→ **Exercise requirements**: Repeat the records word for word, beginning at the first line and continuing through the line that contains "Looking at the screenshot, I should (20, 279).".

Word and element pointing entries:

● ● ●

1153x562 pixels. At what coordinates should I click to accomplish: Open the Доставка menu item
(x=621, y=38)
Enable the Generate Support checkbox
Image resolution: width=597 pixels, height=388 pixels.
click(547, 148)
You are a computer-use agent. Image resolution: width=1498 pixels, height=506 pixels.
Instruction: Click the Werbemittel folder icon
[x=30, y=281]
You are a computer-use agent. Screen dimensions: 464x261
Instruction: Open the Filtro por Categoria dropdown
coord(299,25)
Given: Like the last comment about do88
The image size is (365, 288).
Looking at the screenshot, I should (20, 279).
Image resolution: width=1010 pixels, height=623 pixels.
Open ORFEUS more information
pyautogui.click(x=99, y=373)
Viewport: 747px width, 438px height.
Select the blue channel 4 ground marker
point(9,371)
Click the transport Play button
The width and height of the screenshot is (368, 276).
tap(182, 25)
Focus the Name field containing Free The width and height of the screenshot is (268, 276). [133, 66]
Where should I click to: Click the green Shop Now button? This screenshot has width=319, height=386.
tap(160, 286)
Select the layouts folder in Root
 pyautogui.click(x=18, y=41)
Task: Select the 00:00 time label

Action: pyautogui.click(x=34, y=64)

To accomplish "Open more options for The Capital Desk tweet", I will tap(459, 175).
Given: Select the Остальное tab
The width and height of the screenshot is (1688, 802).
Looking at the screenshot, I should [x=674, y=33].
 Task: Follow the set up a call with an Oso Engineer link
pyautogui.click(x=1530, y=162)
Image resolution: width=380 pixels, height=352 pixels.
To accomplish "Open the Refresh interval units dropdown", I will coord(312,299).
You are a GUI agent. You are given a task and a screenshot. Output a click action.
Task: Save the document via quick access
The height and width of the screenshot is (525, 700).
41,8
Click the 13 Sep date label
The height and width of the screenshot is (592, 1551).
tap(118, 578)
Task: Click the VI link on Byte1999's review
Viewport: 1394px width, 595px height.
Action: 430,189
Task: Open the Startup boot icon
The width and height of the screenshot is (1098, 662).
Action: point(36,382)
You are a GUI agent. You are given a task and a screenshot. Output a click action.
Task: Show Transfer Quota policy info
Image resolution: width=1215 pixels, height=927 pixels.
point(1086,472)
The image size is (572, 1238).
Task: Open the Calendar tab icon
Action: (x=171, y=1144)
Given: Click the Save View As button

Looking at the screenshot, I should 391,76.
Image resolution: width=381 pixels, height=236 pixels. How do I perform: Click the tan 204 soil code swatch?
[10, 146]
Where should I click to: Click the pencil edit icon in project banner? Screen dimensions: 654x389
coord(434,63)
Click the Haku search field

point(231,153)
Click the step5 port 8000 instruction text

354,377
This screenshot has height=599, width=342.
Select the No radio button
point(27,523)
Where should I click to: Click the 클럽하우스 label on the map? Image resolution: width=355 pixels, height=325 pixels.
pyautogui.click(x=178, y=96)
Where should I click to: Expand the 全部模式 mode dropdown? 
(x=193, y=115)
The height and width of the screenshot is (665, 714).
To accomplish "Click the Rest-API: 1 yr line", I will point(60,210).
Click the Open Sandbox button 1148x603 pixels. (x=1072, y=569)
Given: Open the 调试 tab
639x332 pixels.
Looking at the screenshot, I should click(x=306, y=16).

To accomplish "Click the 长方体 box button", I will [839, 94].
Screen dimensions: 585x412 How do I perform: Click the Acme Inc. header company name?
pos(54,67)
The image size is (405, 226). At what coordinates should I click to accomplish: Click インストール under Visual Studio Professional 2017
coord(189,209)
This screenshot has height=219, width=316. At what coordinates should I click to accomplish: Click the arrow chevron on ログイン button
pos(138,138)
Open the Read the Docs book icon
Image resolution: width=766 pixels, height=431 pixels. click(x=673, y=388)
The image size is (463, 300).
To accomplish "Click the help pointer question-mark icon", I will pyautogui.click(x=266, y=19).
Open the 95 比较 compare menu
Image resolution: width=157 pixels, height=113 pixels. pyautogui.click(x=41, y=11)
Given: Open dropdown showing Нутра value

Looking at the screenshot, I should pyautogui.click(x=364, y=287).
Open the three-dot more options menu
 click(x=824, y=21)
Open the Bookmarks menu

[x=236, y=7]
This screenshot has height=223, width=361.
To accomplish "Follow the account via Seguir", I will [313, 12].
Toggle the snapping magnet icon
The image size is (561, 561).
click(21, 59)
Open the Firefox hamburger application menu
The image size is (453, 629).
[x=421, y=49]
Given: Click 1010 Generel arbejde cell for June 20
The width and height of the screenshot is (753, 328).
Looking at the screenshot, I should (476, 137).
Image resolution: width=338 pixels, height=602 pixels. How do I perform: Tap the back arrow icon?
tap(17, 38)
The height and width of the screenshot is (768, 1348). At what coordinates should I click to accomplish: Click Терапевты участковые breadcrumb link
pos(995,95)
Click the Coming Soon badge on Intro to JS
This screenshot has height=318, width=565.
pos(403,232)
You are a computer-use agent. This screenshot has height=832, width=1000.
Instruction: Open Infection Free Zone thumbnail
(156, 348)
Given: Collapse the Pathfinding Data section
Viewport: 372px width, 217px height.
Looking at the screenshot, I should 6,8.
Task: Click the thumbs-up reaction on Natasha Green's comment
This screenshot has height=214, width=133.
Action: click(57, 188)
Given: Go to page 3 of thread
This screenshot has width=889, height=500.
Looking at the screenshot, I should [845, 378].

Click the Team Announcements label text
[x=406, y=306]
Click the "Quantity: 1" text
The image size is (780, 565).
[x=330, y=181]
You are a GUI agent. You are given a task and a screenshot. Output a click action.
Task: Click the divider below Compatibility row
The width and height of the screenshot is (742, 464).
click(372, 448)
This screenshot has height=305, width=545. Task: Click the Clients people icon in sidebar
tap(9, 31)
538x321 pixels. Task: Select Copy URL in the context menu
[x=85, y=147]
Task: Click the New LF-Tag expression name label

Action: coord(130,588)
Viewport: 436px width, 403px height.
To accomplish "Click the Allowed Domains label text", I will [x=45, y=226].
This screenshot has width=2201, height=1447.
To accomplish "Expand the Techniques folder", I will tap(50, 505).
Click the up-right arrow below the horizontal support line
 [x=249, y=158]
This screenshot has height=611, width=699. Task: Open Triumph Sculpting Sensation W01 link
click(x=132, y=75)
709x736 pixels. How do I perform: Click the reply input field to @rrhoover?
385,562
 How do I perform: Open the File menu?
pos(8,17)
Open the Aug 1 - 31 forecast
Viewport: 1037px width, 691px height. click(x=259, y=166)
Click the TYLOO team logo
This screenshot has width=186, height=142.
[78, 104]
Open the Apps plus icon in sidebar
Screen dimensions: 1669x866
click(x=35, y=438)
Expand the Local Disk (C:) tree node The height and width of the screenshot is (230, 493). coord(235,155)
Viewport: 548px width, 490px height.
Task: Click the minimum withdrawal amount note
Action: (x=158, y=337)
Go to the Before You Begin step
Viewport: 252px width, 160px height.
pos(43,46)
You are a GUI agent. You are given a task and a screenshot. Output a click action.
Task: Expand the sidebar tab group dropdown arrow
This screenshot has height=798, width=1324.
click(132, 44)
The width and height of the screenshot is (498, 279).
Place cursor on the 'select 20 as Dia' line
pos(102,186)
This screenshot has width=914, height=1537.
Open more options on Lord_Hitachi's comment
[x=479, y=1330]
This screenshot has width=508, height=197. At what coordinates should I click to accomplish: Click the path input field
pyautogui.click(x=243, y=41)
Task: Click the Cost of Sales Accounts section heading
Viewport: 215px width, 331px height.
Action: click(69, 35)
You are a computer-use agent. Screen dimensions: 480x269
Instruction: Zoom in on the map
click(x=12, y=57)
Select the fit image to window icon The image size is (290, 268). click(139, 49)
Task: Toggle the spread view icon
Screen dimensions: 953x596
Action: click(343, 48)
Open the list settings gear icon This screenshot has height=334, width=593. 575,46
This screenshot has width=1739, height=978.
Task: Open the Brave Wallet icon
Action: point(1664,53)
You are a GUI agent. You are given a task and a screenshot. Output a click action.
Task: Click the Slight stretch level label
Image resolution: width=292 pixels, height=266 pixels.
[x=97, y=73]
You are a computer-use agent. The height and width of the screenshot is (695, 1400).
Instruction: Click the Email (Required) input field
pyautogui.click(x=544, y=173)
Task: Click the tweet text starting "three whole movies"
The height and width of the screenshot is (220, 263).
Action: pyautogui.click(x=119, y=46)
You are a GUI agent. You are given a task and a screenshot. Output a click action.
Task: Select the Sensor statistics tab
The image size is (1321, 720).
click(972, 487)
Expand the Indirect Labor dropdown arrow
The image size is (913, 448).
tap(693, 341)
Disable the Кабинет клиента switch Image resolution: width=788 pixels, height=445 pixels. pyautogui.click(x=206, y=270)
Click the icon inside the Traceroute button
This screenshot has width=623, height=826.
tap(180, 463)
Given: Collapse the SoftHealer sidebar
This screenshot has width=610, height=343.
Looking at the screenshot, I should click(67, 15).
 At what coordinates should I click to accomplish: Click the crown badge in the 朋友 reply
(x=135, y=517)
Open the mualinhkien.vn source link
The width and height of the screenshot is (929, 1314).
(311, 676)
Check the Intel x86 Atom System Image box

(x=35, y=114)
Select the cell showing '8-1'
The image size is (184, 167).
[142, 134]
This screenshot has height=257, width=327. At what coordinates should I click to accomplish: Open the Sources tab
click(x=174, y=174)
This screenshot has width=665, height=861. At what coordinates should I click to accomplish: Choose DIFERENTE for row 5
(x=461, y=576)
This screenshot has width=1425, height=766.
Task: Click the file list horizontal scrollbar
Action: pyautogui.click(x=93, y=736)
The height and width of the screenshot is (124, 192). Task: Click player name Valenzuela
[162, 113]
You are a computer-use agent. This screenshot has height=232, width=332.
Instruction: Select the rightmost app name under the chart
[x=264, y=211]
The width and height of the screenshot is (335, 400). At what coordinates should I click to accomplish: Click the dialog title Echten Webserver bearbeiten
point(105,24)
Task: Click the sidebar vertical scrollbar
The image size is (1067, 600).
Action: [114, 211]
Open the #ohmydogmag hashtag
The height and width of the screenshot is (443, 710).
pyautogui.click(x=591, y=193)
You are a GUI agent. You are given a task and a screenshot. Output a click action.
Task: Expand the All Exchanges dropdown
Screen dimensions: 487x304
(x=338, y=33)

● ● ●

→ **Output below**:
1153x562 pixels. At what coordinates should I click to accomplish: Open the Доставка menu item
(x=621, y=38)
Enable the Generate Support checkbox
Image resolution: width=597 pixels, height=388 pixels.
click(547, 148)
You are a computer-use agent. Image resolution: width=1498 pixels, height=506 pixels.
Instruction: Click the Werbemittel folder icon
[x=30, y=281]
You are a computer-use agent. Screen dimensions: 464x261
Instruction: Open the Filtro por Categoria dropdown
coord(299,25)
Given: Like the last comment about do88
The image size is (365, 288).
Looking at the screenshot, I should (20, 279).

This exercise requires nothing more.